We found that many modes of rapid death do not disrupt embryos. However, hypotonic seawater, a plausible cause of death in situ, resulted in changes to blastomere volume and shape (Fig. 1G). Doushantuo cleavage embryos show a range of morphologies in which the blastomeres are more or less tightly adpressed to one another (1) or to the fertilization envelope (39). Another possible artifact might arise from our observation that even under reducing conditions fidelity of normal architecture was not fully maintained in blastula stages. Such differences in morphology in fossil forms might represent different species or even a change in cleavage pattern during development of a single species, but also might be artefacts of taphonomic variables. Attempts to discriminate developmental series of different species in fossil deposits (11) have not considered such artefacts.

- Required tasks -
1. Output everything in the passage on fossil embryos from "We found that" down to "considered such artefacts.", copied word for word.
2. According to the passage on fossil embryos, what might account for differences in morphology among fossil forms? List every possibility it names.

- Material shown -
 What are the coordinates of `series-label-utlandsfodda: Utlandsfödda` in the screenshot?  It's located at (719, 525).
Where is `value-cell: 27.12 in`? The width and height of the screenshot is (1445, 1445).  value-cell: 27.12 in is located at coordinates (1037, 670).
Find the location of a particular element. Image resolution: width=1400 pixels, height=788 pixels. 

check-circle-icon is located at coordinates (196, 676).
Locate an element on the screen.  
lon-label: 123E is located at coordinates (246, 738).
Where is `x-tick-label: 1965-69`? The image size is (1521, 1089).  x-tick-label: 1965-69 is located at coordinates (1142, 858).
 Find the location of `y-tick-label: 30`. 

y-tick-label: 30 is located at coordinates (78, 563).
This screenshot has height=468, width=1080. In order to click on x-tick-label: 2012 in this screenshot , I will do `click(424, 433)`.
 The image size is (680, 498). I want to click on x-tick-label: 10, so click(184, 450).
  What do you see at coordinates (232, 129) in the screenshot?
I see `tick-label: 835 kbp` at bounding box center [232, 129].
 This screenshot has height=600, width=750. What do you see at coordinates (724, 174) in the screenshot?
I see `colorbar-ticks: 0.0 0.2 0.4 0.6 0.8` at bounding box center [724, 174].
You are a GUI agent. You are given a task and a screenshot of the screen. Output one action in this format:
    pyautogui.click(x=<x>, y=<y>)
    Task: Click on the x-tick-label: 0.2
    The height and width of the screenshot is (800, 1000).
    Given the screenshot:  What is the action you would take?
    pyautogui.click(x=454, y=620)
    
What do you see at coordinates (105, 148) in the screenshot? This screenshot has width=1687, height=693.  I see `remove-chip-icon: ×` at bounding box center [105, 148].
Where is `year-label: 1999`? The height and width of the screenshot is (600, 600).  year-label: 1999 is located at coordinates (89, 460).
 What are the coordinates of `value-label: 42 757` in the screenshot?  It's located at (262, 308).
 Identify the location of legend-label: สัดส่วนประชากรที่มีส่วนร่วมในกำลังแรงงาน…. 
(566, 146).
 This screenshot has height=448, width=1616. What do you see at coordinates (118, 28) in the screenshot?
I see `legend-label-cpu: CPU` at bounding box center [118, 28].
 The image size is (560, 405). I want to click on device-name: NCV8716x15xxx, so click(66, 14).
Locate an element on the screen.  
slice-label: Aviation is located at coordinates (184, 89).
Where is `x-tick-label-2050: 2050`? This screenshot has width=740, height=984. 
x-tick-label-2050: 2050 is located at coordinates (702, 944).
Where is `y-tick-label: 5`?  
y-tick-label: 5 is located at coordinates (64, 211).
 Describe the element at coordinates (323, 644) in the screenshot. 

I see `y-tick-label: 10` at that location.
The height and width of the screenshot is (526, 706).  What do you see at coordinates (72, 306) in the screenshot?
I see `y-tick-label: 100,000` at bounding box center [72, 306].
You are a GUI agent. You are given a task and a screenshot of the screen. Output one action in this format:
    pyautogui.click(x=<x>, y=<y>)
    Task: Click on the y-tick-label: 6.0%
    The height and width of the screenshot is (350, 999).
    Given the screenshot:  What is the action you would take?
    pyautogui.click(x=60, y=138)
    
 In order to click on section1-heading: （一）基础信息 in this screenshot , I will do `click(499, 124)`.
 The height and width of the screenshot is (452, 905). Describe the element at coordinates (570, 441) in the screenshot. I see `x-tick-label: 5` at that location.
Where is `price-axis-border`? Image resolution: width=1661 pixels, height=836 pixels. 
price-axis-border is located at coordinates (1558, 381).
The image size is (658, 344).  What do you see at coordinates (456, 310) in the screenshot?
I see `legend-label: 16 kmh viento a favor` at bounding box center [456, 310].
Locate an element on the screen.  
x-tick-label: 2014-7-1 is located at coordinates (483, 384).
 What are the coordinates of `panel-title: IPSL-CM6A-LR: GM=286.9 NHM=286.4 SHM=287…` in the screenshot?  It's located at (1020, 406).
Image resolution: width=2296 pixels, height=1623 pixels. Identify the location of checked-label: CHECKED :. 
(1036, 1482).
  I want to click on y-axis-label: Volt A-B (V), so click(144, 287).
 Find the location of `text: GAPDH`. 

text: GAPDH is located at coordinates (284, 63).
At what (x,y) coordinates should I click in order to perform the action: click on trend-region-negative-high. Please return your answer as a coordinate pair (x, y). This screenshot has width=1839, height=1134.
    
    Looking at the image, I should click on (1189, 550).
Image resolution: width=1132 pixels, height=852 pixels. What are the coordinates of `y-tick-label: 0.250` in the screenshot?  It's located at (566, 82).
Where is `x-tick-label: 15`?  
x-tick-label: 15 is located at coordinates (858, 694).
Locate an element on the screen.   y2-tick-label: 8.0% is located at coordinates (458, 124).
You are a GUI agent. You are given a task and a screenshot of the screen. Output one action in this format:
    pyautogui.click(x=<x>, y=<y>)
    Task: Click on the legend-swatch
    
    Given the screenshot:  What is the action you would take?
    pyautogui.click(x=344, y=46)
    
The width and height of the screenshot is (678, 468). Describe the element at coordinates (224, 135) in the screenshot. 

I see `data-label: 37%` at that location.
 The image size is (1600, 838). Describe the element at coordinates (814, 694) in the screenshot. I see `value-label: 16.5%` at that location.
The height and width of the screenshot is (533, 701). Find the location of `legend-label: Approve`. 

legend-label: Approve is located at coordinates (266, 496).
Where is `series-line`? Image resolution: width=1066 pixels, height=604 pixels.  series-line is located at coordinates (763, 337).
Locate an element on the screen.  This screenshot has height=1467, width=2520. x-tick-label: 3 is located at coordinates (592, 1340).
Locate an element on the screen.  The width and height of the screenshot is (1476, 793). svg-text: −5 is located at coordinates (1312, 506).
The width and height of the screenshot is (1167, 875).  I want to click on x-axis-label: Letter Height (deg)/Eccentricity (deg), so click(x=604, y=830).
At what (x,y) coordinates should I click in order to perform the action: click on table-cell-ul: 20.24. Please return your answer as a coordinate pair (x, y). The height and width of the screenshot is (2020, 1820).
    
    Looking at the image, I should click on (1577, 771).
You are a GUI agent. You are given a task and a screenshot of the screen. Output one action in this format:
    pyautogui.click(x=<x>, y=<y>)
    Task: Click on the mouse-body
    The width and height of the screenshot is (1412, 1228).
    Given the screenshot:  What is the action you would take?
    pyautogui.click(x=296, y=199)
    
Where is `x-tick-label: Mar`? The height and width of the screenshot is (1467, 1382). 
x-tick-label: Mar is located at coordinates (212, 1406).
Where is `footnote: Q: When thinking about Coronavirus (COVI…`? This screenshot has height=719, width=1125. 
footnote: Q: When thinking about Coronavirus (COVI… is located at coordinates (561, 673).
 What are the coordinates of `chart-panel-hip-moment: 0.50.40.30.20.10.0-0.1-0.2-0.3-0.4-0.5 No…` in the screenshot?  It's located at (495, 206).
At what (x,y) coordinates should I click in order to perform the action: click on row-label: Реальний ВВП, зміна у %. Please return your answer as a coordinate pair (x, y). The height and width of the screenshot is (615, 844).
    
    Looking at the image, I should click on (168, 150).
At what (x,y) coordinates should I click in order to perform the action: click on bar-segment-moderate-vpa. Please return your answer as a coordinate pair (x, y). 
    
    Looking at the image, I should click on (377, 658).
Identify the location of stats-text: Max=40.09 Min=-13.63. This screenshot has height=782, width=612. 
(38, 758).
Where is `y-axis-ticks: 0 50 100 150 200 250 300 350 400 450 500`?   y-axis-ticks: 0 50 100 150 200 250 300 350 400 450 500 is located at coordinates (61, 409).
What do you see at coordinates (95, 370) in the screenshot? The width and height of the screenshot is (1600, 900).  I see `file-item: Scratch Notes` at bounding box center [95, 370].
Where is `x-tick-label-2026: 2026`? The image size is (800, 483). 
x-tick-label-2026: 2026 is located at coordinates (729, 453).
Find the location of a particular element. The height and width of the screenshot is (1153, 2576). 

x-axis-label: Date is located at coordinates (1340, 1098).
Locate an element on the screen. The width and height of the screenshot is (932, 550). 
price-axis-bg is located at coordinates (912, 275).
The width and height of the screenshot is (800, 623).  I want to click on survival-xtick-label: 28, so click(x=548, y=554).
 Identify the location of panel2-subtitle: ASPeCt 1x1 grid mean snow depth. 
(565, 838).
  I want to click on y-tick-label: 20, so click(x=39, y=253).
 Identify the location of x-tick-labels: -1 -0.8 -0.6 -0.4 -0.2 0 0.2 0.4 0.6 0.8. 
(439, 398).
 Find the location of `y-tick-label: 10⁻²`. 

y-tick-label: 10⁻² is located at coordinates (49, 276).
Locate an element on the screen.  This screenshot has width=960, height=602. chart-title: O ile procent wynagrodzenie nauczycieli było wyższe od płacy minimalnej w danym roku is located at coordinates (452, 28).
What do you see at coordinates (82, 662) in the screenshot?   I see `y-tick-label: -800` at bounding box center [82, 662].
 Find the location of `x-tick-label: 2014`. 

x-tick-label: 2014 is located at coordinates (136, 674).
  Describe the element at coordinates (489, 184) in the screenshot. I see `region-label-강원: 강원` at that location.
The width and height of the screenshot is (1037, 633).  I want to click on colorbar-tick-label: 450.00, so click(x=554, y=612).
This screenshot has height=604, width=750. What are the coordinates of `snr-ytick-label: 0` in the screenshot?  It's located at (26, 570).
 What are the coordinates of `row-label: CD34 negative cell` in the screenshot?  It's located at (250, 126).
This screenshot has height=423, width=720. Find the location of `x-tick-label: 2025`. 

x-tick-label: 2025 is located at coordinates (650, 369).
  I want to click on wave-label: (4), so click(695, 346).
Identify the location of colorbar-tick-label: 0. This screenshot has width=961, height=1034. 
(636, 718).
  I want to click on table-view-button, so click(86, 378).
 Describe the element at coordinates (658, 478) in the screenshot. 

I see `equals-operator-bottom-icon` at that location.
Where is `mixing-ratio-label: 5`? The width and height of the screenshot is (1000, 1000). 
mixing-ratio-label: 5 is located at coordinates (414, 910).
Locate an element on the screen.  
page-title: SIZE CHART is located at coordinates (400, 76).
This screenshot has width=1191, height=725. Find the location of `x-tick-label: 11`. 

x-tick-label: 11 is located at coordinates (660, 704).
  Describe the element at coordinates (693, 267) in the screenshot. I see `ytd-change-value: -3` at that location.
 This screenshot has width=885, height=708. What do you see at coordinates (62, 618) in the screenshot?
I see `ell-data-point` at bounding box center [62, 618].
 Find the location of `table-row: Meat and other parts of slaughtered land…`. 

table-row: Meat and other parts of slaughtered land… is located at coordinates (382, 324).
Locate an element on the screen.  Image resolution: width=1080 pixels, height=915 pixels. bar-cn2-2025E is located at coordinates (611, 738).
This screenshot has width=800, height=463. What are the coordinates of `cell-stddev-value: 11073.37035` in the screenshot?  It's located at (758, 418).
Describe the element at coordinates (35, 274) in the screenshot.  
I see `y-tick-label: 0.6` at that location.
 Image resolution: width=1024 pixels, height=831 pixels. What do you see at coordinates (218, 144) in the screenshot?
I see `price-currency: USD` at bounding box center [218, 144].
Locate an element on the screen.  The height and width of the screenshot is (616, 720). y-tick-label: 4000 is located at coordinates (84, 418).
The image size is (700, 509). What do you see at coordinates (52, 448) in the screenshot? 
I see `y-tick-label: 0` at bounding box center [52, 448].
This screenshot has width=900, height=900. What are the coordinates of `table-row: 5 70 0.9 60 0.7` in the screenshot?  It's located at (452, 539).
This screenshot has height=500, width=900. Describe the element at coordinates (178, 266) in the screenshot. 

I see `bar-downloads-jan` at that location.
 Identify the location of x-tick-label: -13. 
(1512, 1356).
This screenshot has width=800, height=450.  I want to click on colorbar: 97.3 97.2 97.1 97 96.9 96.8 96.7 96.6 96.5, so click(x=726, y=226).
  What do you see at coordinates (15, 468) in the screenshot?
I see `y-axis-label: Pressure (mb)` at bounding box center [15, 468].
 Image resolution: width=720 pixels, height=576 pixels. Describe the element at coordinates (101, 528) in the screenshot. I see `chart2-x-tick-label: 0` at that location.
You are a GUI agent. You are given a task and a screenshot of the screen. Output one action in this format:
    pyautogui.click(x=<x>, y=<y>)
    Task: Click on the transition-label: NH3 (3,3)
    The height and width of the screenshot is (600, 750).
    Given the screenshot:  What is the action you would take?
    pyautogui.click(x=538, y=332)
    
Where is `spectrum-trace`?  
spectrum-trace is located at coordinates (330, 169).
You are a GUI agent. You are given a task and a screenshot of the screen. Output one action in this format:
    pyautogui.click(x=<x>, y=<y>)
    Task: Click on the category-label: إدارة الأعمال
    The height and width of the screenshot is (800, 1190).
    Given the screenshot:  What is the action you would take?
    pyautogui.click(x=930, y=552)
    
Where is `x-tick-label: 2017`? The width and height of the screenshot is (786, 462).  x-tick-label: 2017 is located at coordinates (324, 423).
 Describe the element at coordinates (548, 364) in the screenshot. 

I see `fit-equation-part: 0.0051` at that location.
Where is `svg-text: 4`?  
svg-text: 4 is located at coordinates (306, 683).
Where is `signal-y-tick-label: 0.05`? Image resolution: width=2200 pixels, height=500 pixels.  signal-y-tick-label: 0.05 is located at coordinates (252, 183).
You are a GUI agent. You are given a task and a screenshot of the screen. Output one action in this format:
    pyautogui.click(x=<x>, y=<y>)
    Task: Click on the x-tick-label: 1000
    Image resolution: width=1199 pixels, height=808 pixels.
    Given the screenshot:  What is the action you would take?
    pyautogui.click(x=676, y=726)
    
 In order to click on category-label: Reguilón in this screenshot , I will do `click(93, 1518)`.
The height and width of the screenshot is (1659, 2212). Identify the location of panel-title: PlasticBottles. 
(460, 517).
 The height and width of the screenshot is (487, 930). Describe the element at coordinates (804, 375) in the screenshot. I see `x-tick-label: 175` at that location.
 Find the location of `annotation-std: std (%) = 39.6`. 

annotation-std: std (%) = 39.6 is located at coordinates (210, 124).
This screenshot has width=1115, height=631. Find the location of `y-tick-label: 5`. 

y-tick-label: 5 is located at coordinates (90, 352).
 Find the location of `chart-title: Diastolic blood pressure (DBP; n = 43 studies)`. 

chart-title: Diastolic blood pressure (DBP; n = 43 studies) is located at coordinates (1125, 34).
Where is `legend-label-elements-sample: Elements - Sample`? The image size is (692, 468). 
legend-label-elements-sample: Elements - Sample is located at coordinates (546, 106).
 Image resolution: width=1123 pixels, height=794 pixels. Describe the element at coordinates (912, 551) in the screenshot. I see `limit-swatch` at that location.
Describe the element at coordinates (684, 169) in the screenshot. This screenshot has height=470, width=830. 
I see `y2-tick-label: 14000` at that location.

- Numbered responses -
1.
We found that many modes of rapid death do not disrupt embryos. However, hypotonic seawater, a plausible cause of death in situ, resulted in changes to blastomere volume and shape (Fig. 1G). Doushantuo cleavage embryos show a range of morphologies in which the blastomeres are more or less tightly adpressed to one another (1) or to the fertilization envelope (39). Another possible artifact might arise from our observation that even under reducing conditions fidelity of normal architecture was not fully maintained in blastula stages. Such differences in morphology in fossil forms might represent different species or even a change in cleavage pattern during development of a single species, but also might be artefacts of taphonomic variables. Attempts to discriminate developmental series of different species in fossil deposits (11) have not considered such artefacts.

2.
- Different species
- A change in cleavage pattern during the development of a single species
- Artefacts of taphonomic variables